En novembre dernier déjà, cette même division pointait du doigt une «pratique récurrente des tribunaux marocains» qui consiste à «se baser sur des déclarations qui auraient été faites à la police, en tant que preuves de culpabilité». Rebelote quatre mois plus tard : «Cette affaire est emblématique de la tendance des tribunaux marocains à se fonder sur des procès-verbaux de police pour démontrer la culpabilité des accusés. Souvent, les tribunaux ignorent ou balaient d’un revers de la main les argumentaires tendant à montrer que la police judiciaire a utilisé des méthodes douteuses pour obtenir les aveux et déformer leur teneur.»

Des pratiques contraires à l’alinéa 2 de l’article 9 du Pacte international relatif aux droits civils et politiques : «Tout individu arrêté sera informé, au moment de son arrestation, des raisons de cette arrestation et recevra notification, dans le plus court délai, de toute accusation portée contre lui.» De même, l’article 23 de la Constitution marocaine est sans équivoque : «Toute personne détenue doit être informée immédiatement, d'une façon qui lui soit compréhensible, des motifs de sa détention».

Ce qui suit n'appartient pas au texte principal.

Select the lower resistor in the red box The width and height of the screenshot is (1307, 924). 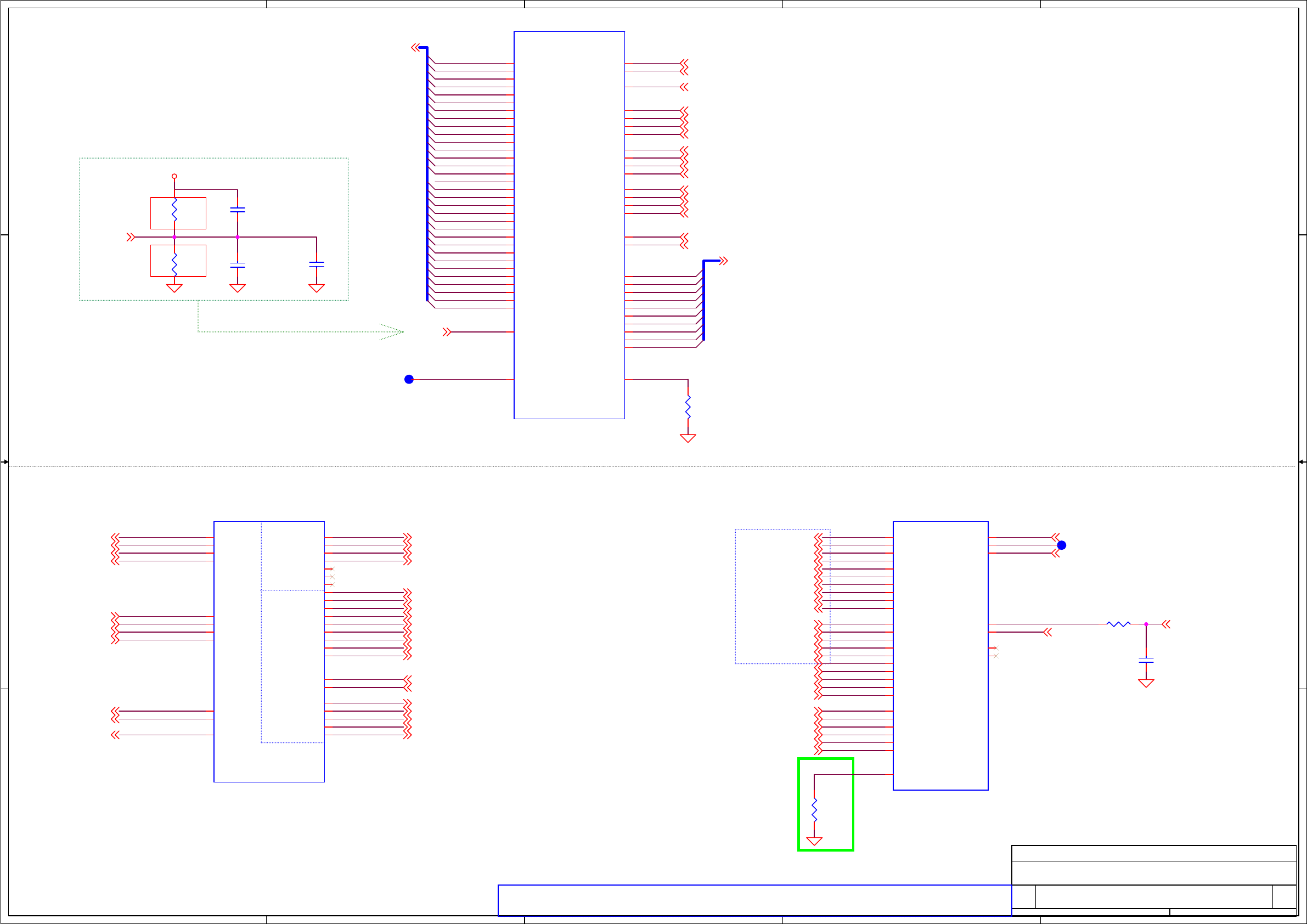pos(174,264)
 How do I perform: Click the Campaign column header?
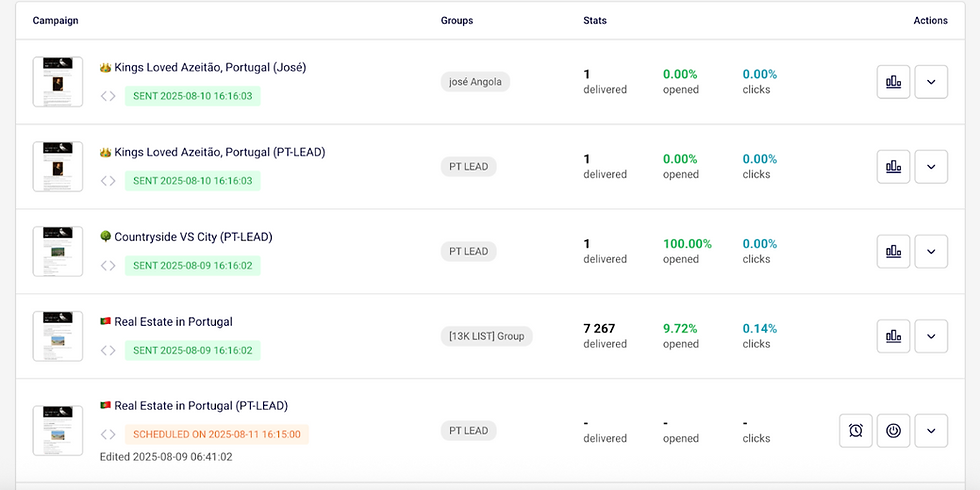coord(55,20)
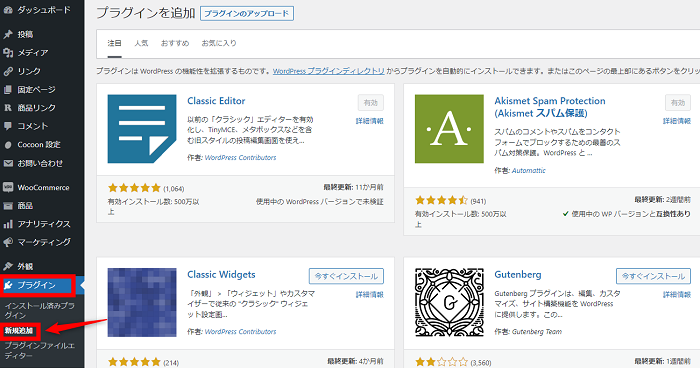700x368 pixels.
Task: Click the chain-link icon for リンク
Action: coord(8,71)
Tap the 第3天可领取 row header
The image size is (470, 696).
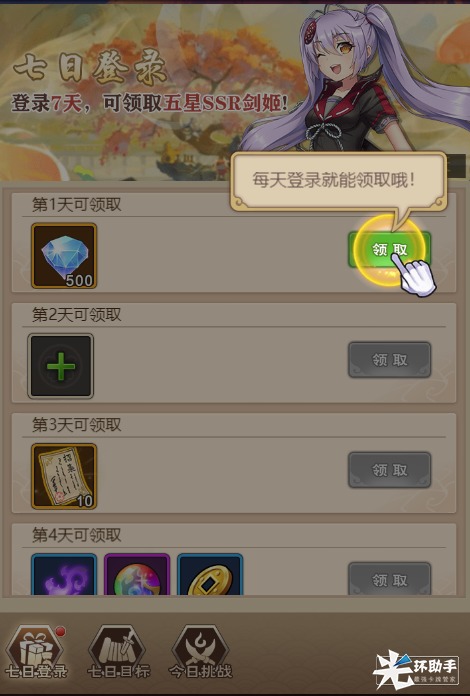tap(76, 425)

Un «allé simple vers la prison»

C’est que Thomas Gallay, en signant à son insu des aveux en arabe, s’est auto-incriminé : il a reconnu malgré lui s’être converti à l’islam et soutenir l’organisation «Etat islamique». Contacté par Yabiladi, Ahmed Benchemsi, directeur de plaidoyer et de communication auprès de la division MENA à HRW, explique : «Certains pourraient dire qu’il ‘n’avait qu’à pas signer’ ces aveux. Or, il était soumis à une forte pression psychologique, d’autant plus qu’on lui a dit que ce n’était qu’un simple document de routine en arabe. Comme c’est souvent le cas au Maroc - et pas seulement pour des affaires de terrorisme -, Thomas Gallay a été condamné sur la base d’un simple procès verbal.»

Aussi, Ahmed Benchemsi dénonce un «schéma récurrent» : «Lors des interrogatoires, les aveux sont soutirés aux inculpés en ayant recours à des méthodes violentes, autant physiquement que psychologiquement. Quand l’inculpé se plaint, on n’en tient pas compte. En gros, c’est un allé simple vers la prison.»

L’ONG a également mis en lumière le cas d’un autre ressortissant français : Manuel Broustail, 32 ans, un ancien militaire converti à l’islam. Intercepté à son arrivée à l’aéroport de Fès le 6 mars 2016, il venait de passer deux mois assigné à résidence à Angers sur arrêté du ministère français de l’Intérieur suite aux attaques de novembre 2015 à Paris, précise Human Rights Watch. «Le procès-verbal de police signé par M. Broustail lui faisait dire qu’il était un expert en explosifs à la tête d’un groupe extrémiste à Angers, qu’il se félicitait des attaques de Paris, qu’il prévoyait des attaques terroristes contre les intérêts français et qu’il avait négligé de prévenir les autorités françaises qu'une de ses connaissances planifiait d’attaquer un poste de police», entre autres.

Condamné le 20 octobre à quatre ans de prison sur des aveux qu’il a réfutés, Manuel Broustail a fait appel mais aucune date n’a encore été fixée. Il est détenu à la prison de Tifelt 2. Quant à son concitoyen Thomas Gallay, les procédures judiciaires à son encontre reprendront le 22 février 2017 à la cour d’appel de Rabat.